Ocular: Photophobia, keratitis, corneal opacification, cancers of the conjunctiva and eyelids.
Neurological (in ~30%): Progressive neurodegeneration including sensorineural deafness, areflexia, ataxia, spasticity, and cognitive decline.
Differential Diagnosis: Other photosensitivity disorders include:
Bloom Syndrome: Photosensitive rash, growth deficiency, cancer risk, but no freckling or neurological issues; caused by BLM helicase defect.
Cockayne Syndrome: Photosensitivity, growth failure, neurodegeneration, but no increased skin cancer risk; also an NER disorder but in the transcription-coupled repair sub-pathway.

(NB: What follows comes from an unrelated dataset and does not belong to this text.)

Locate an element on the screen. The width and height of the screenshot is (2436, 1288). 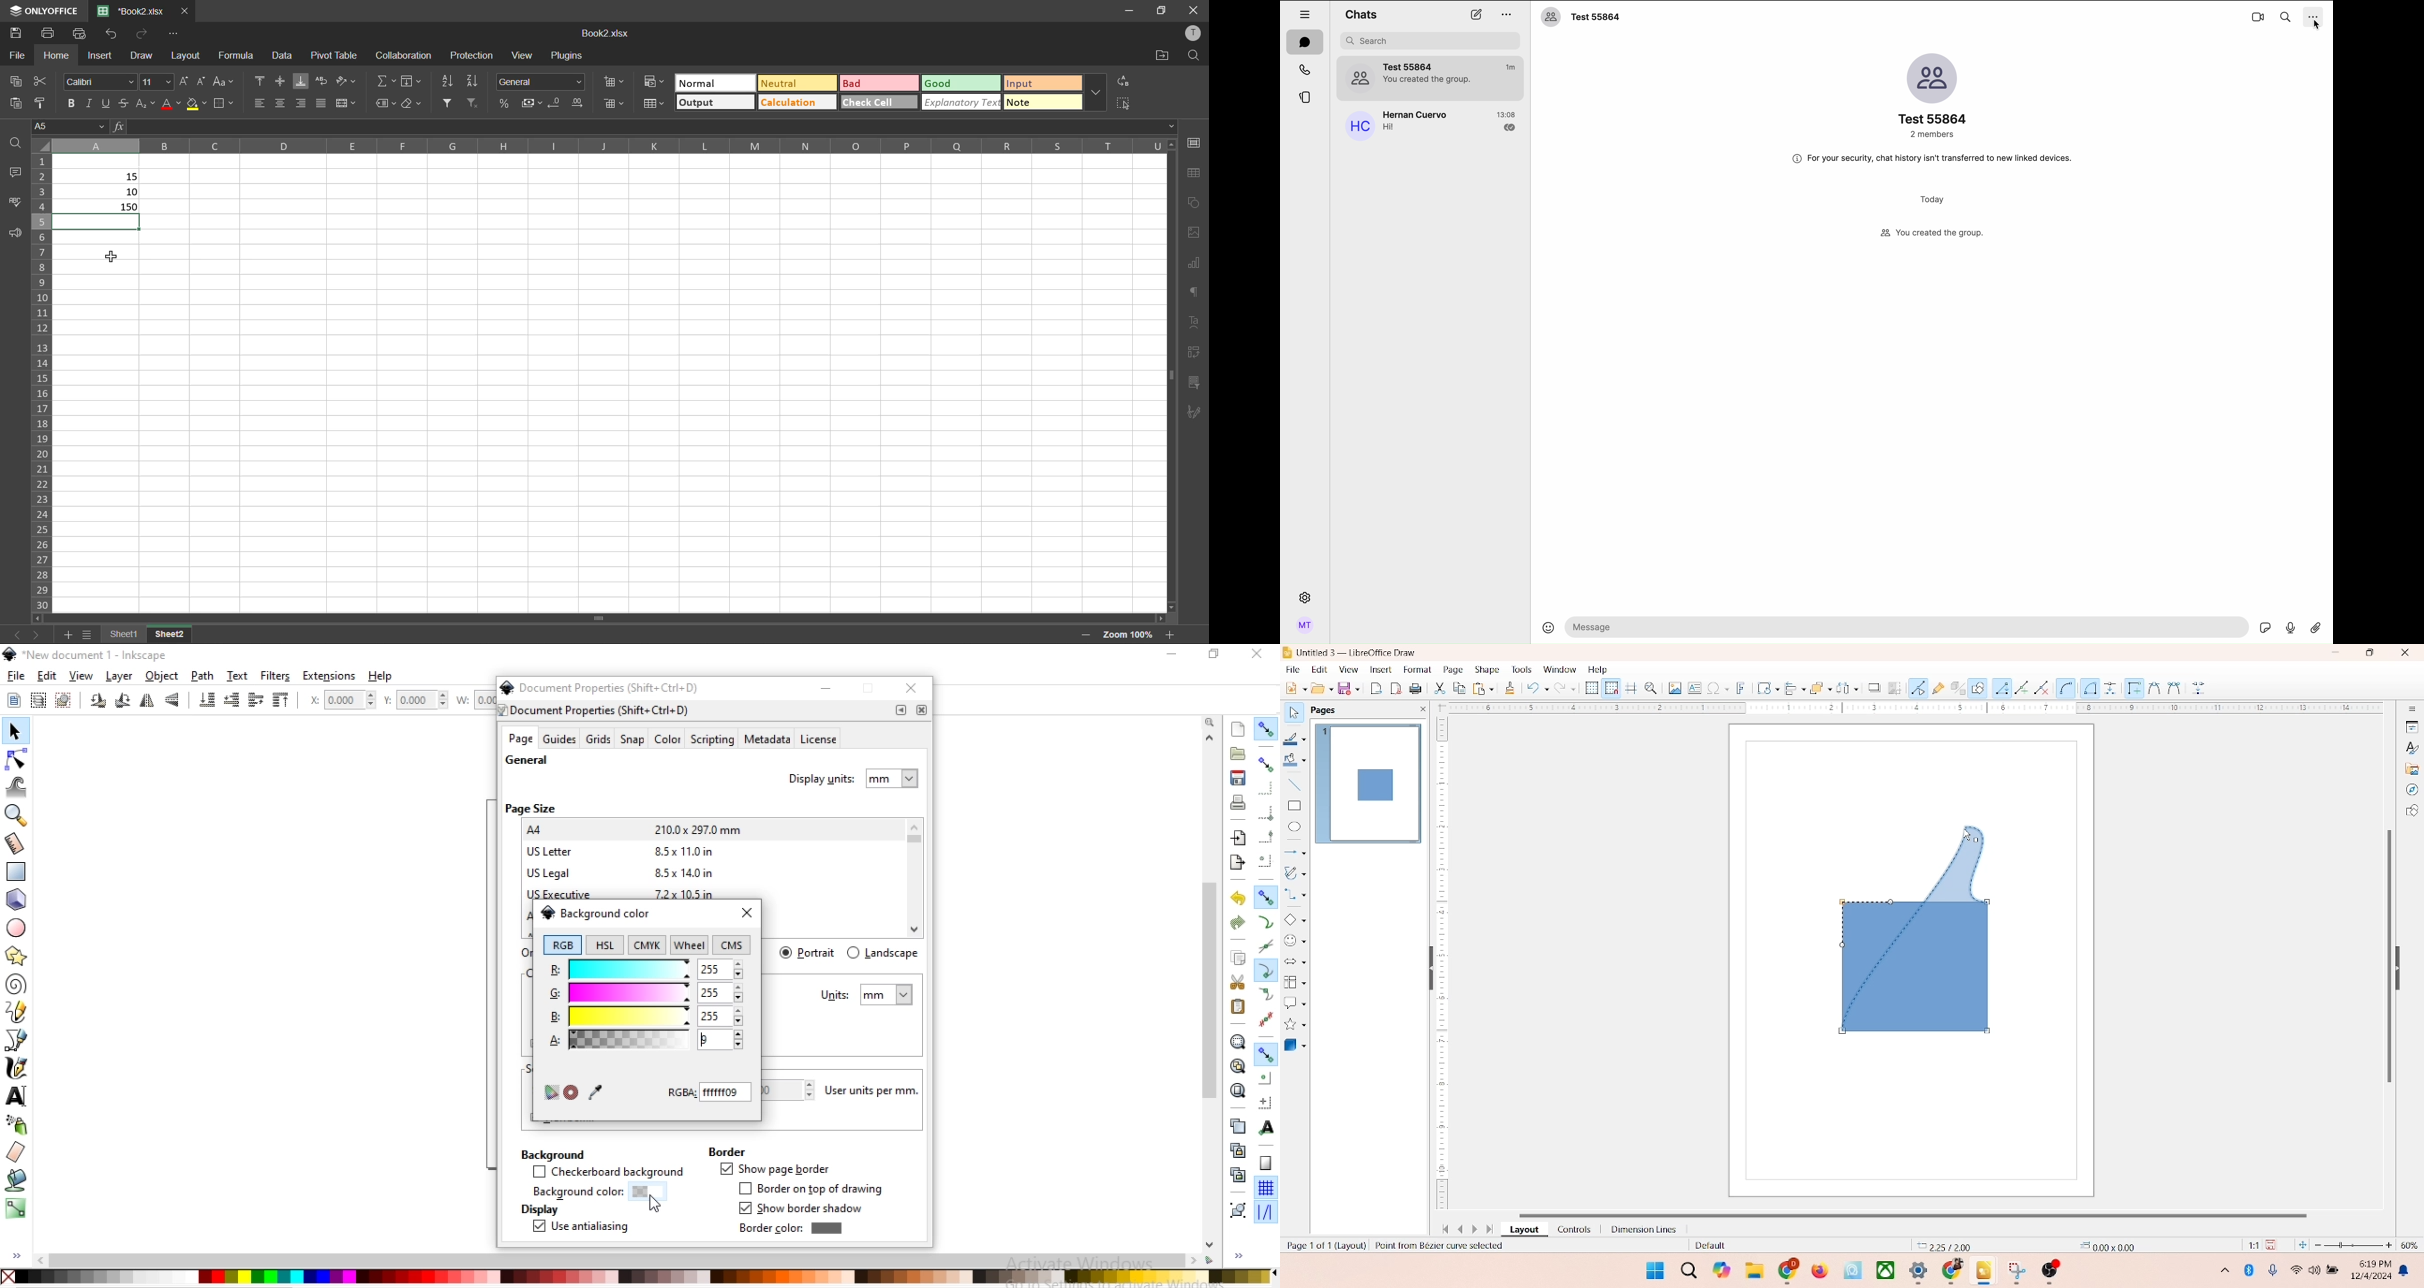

Trichothiodystrophy: Photosensitivity, brittle hair, intellectual impairment, but also no increased skin cancer risk; caused by mutations in NER genes affecting transcription.
Associated Conditions & Prognosis:
Cancer Risk: Median age of first skin cancer is 8 years. Without protection, most patients die of metastatic skin cancer or neurologic degeneration by young adulthood.
Prognosis: With extremely rigorous photoprotection, life expectancy can be significantly extended, and neurological progression may be slowed.
Management & Rationale:
Rationale: To prevent UV-induced DNA damage and detect cancers at the earliest, most curable stage.
First-line/Obligatory Management: Absolute, lifelong photoprotection.
Environmental: Living in a UV-shielded environment (special window films, low-UV lighting).
Behavioral: Strict avoidance of daylight exposure. Going outside only after sunset.
Physical Protection: Full-coverage clothing, gloves, wide-brimmed hats, UV-blocking sunglasses.
Topical: Broad-spectrum, high-SPF sunscreen applied multiple times daily.
Surveillance: Frequent (every 3-6 month) total-body skin exams by a dermatologist, and regular ophthalmologic exams.
Treatment: Aggressive treatment of pre-cancers (actinic keratoses with cryotherapy, field therapy) and prompt excision of all skin cancers. Oral nicotinamide (a form of vitamin B3) has been shown to reduce the rate of new non-melanoma skin cancers in high-risk populations and may be used adjunctively.
Neurological: Supportive care. No treatment halts neurodegeneration.